There were many initiatives, in which numerous Wikimedia chapters have been involved. Behind the scenes, we also created images, both in language and in graphics, conducted discussions and presented information papers. In the last few days before the vote, however, the protest became particularly effective through the involvement of many Wikipedias. The respective communities have set a signal that was hugely impressive.

Banner campaigns ran here:

* German Wikipedia (in May)

* Polish Wikipedia

* English Wikipedia

* Slovenian Wikipedia


* Latvian Wikipedia

* Estonian Wikipedia

Blackouts with Banner Explanation:

* Italian Wikipedia

* Spanish Wikipedia

Original picture Rodrigo Tetsuo Argenton and Wikimedia foundation, Modifications by Mattes and Bernd Fiedler (WMDE), CC BY-SA 3.0

This has clearly contributed to the result.

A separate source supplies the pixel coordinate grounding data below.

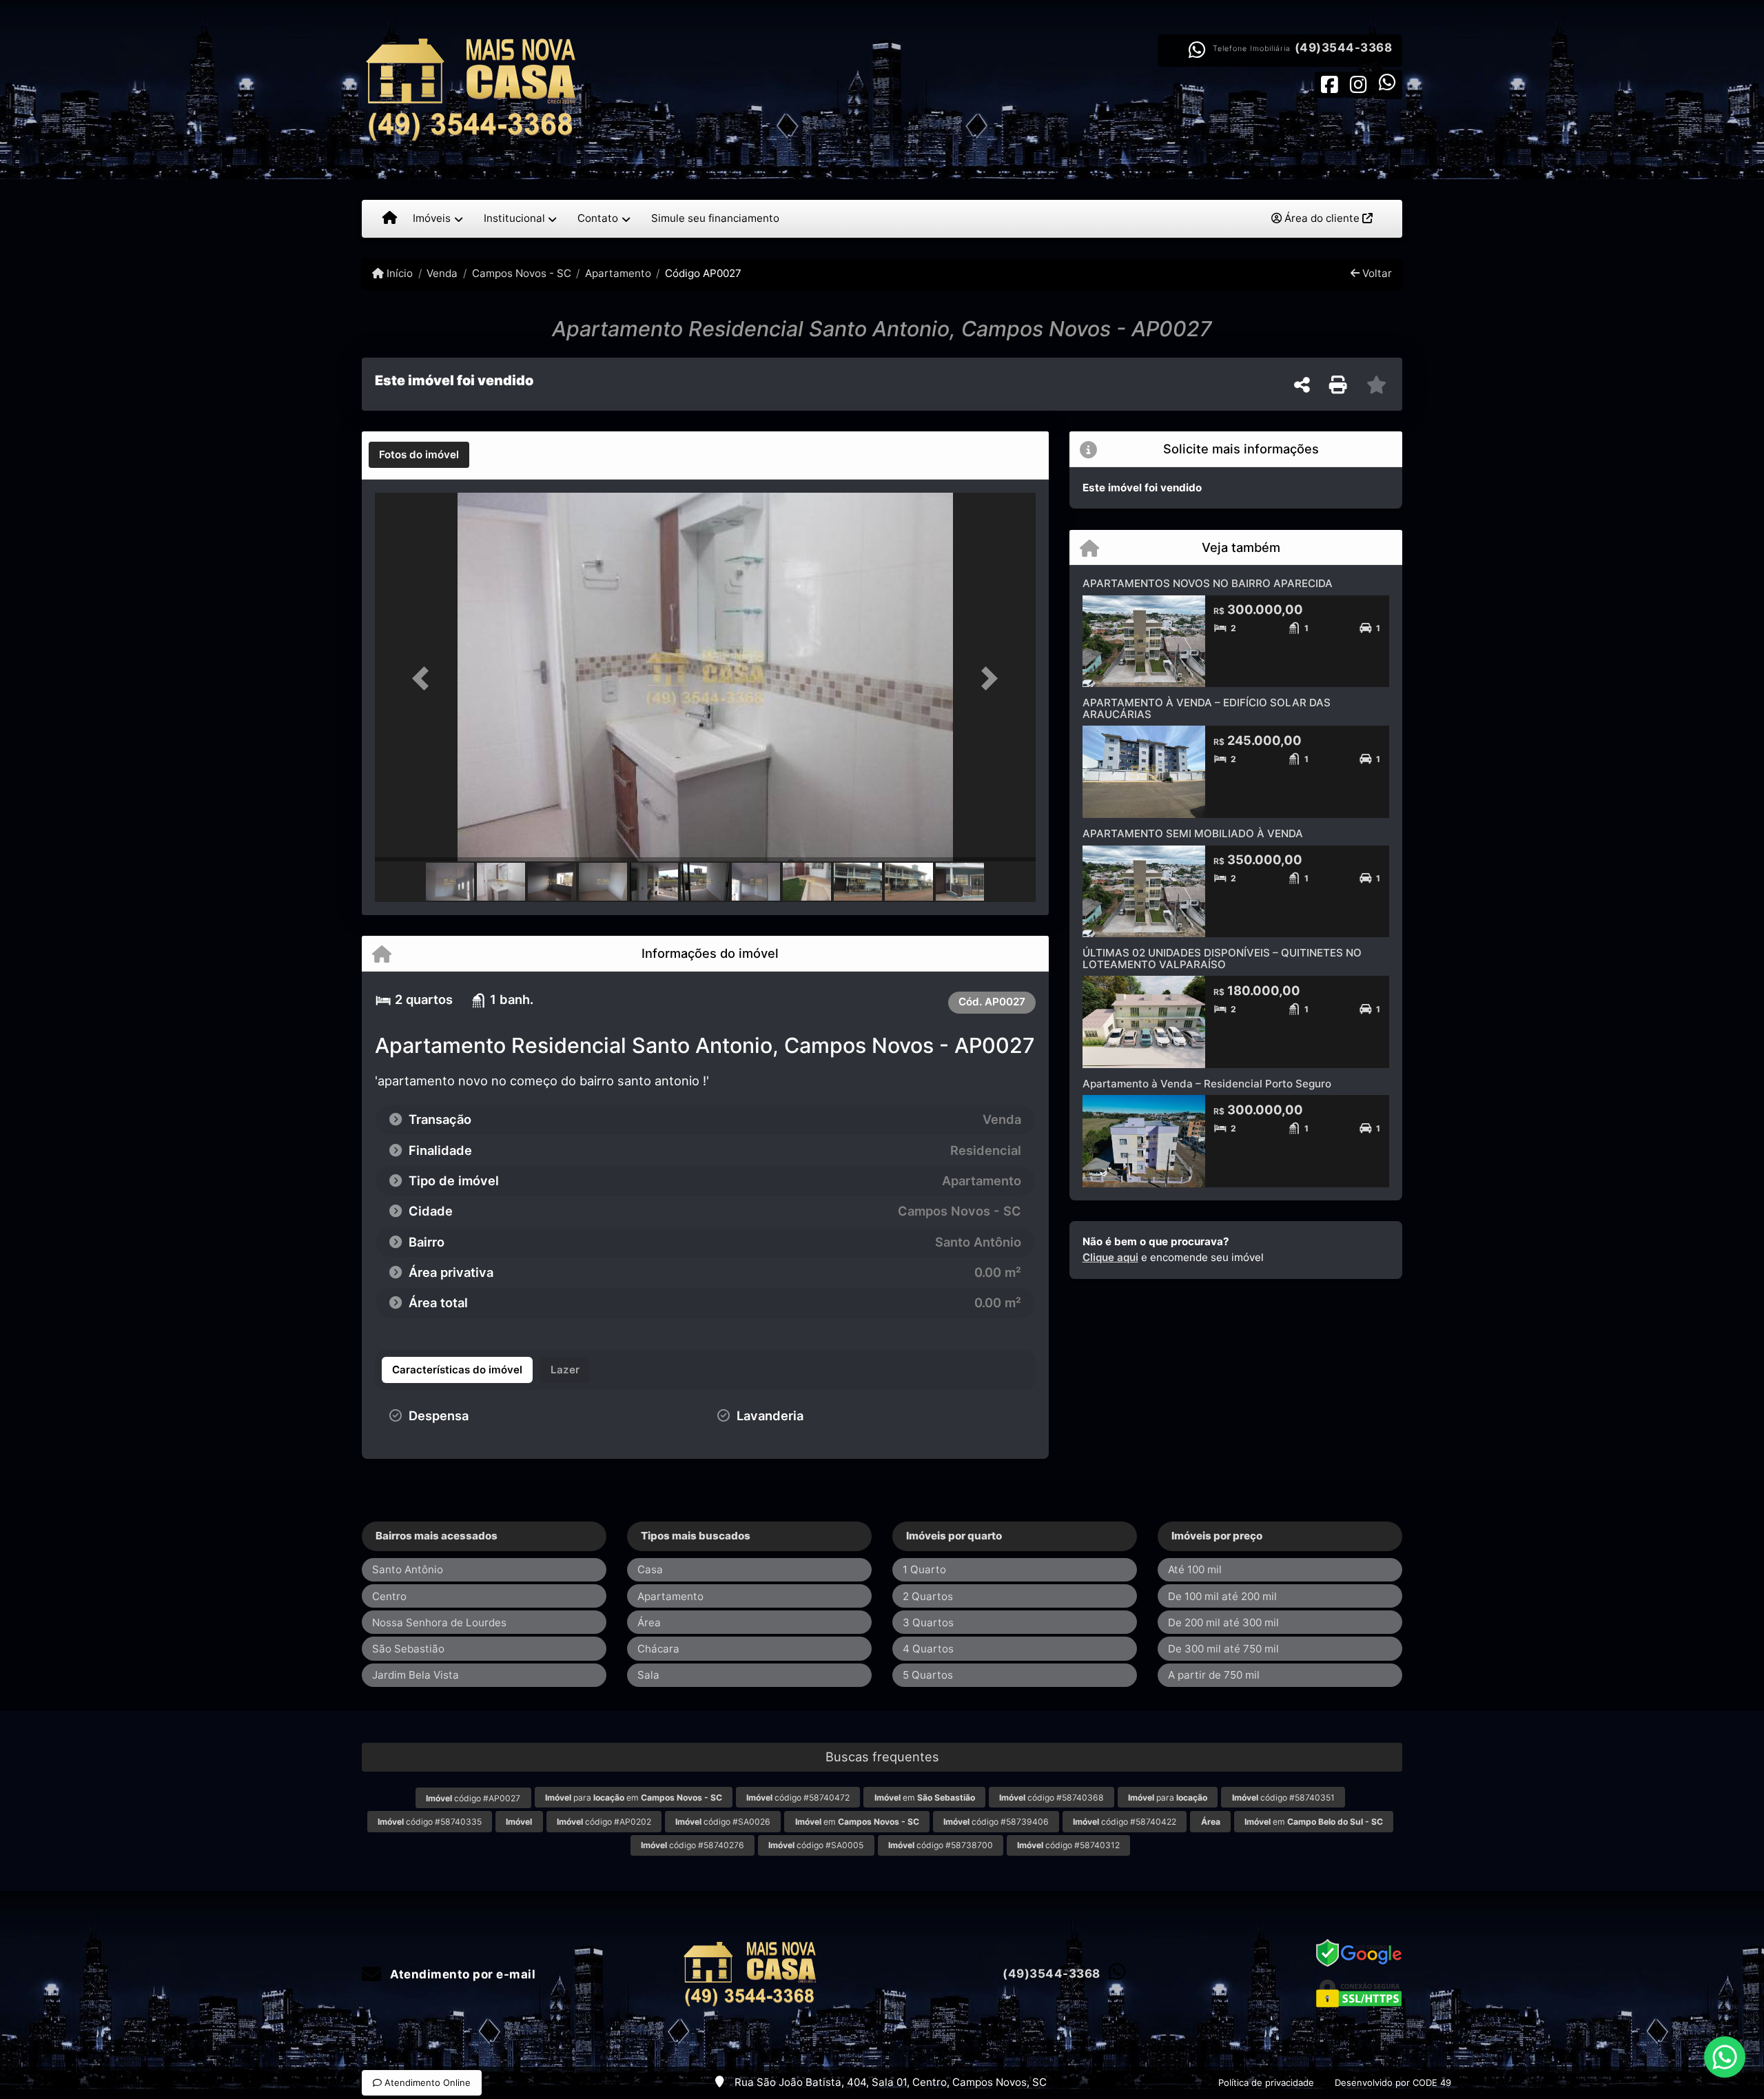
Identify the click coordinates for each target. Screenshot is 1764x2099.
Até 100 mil (1195, 1569)
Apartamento (618, 273)
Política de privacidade (1266, 2082)
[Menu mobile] (389, 218)
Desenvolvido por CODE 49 (1393, 2082)
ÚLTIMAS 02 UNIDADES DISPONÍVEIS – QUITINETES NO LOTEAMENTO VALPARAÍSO (1222, 958)
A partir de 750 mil (1214, 1674)
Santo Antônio (407, 1569)
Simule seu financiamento (715, 218)
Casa (650, 1569)
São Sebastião (408, 1648)
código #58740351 (1283, 1797)
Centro (389, 1596)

Without going too much into detail: We can name a number of MEPs who, after launching the banners and blackouts, have either made known or even changed their positions in favor of today’s outcome.

Room for improvement?

In the end, there must not be an obligation to scan all of users’ Internet traffic. In addition, the regulations must be future-proof. We want good rules instead of many exceptions. We hope that the European Parliament will address, in particular Articles 3 (text and data mining), Article 11 (ancillary copyright), Article 13 (liability regime and upload filters) and finally harmonize freedom of panorama throughout Europe.

This should do the trick!

The compromise formula of rapporteur MEP Catherine Stihler, in charge of Article 13, has already been approved by the Internal Market Committee (IMCO) and the Committee on Civil Liberties, Justice and Home Affairs (LIBE). The same should be done by the European Parliament. Article 13 would then be much less problematic without letting the platforms off the hook.

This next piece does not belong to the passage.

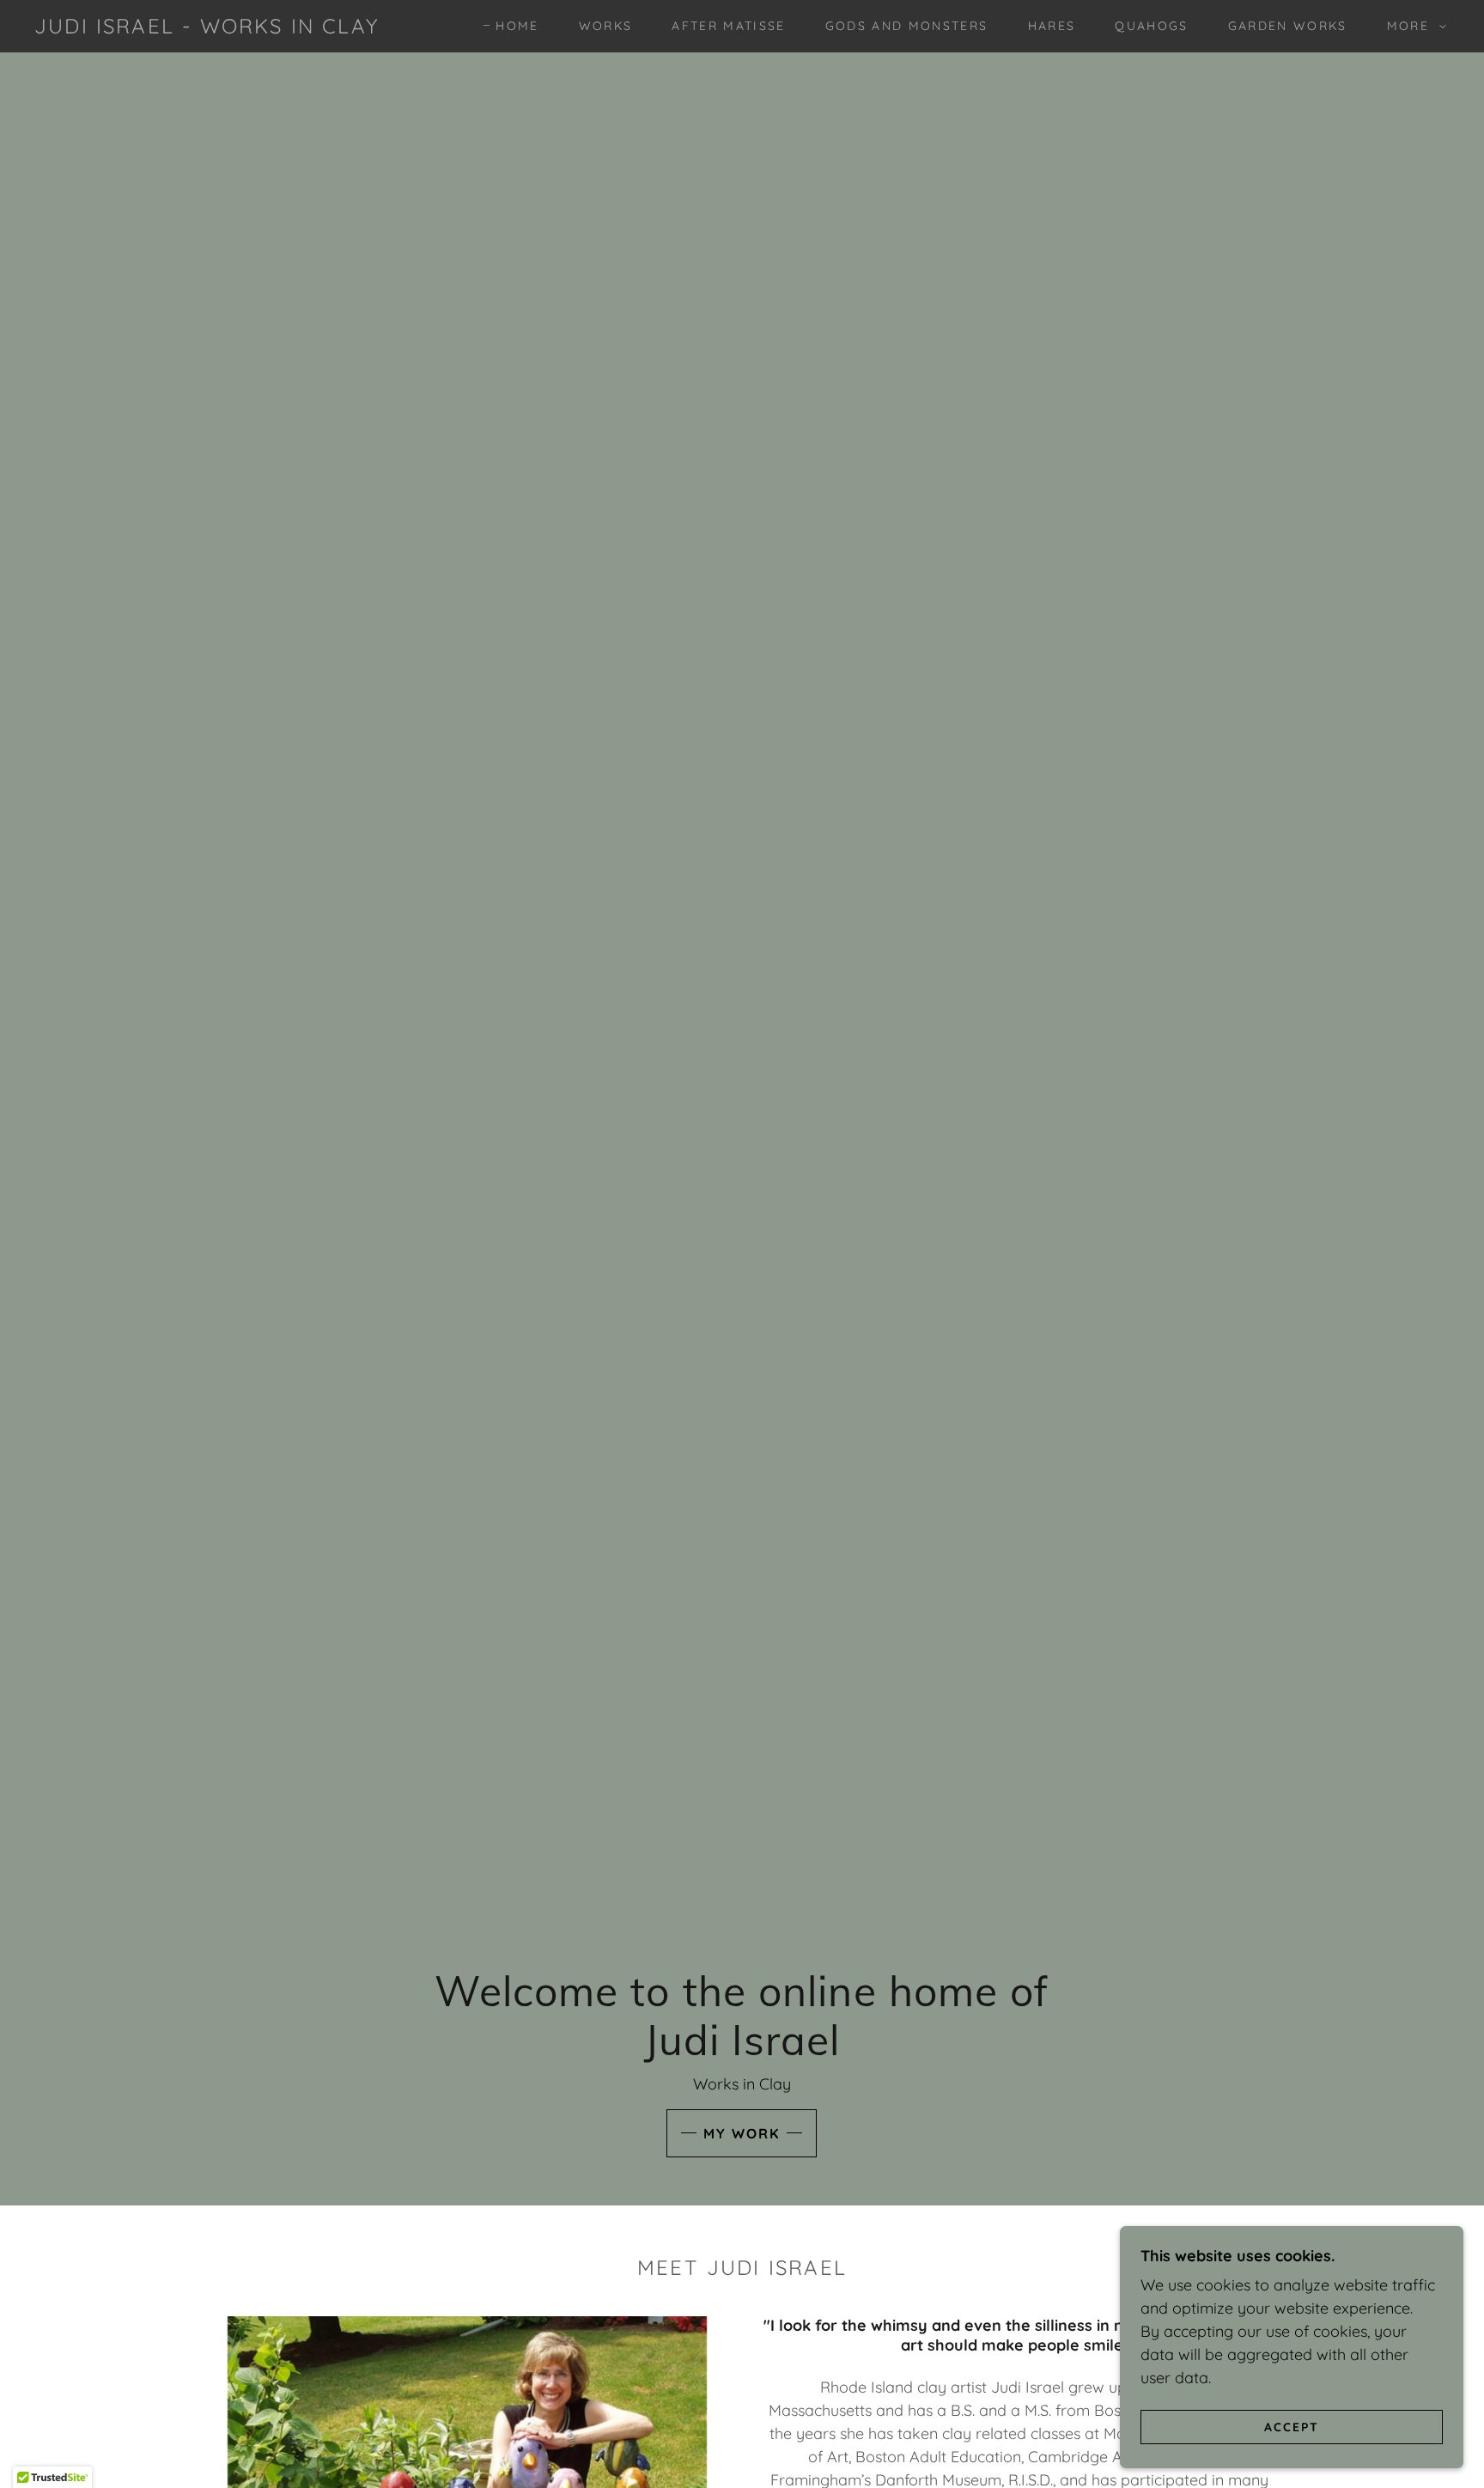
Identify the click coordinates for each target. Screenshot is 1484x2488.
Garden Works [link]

An even better approach improves the author’s position without changing the liability system of the network: An API requirement for market-dominant platforms. These very big players (YouTube, Facebook and others) would then have to offer special interfaces to their systems, which allow rights-holders to search for copyright infringements directly at the database level and – after the upload, not before – to eventually mark material for deletion.

Who decides?

In September, after Parliament has decided on the IMCO version of the legislative proposal, or on individual amendments or a whole new text, the law goes into negotiations with the Council of the EU and the EU Commission, into the so-called trilogue.

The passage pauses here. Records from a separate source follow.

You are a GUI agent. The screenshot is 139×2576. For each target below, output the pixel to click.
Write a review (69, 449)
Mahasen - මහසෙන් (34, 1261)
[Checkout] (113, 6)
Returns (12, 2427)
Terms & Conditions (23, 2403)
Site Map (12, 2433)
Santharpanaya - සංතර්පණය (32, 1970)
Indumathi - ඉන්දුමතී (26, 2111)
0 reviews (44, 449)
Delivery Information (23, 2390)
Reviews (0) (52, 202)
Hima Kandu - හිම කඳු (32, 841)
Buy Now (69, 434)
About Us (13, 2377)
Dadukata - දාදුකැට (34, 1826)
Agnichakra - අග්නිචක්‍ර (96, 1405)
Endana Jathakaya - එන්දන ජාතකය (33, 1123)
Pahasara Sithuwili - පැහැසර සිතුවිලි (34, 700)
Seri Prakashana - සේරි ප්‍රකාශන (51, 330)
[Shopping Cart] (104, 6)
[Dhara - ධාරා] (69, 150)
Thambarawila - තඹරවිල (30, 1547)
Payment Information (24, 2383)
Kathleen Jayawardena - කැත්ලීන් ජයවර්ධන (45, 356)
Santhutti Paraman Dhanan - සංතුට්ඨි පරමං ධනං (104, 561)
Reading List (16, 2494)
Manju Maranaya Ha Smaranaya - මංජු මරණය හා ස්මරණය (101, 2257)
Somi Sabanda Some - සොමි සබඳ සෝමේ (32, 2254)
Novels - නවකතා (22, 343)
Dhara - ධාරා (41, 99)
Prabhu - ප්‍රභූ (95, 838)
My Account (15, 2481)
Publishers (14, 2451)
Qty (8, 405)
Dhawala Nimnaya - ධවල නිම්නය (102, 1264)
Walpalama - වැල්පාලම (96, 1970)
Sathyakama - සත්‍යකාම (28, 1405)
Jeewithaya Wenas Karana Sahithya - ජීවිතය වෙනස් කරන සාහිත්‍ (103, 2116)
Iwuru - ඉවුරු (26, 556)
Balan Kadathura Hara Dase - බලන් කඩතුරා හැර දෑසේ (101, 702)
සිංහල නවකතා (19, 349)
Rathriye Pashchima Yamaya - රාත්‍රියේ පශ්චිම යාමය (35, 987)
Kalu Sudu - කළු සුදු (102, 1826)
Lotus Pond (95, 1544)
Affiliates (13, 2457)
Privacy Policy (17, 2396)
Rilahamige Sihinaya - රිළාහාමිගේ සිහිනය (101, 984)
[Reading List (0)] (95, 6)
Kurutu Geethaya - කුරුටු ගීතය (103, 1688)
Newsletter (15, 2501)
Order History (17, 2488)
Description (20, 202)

Both institutions have already voted in favor of an ancillary copyright and upload filter. In the case of two against one, the outcome of the trilogue negotiations may end up being significantly worse than the proposal that has failed in Parliament today. Afterwards, the parliament decides again, then in second reading, about this result of the trilogue. Then, changes are possible again, but very unlikely. Finally, the reform is either adopted as it comes out of the trilogue or completely discarded. Another round of trilogues is conceivable, but also unlikely.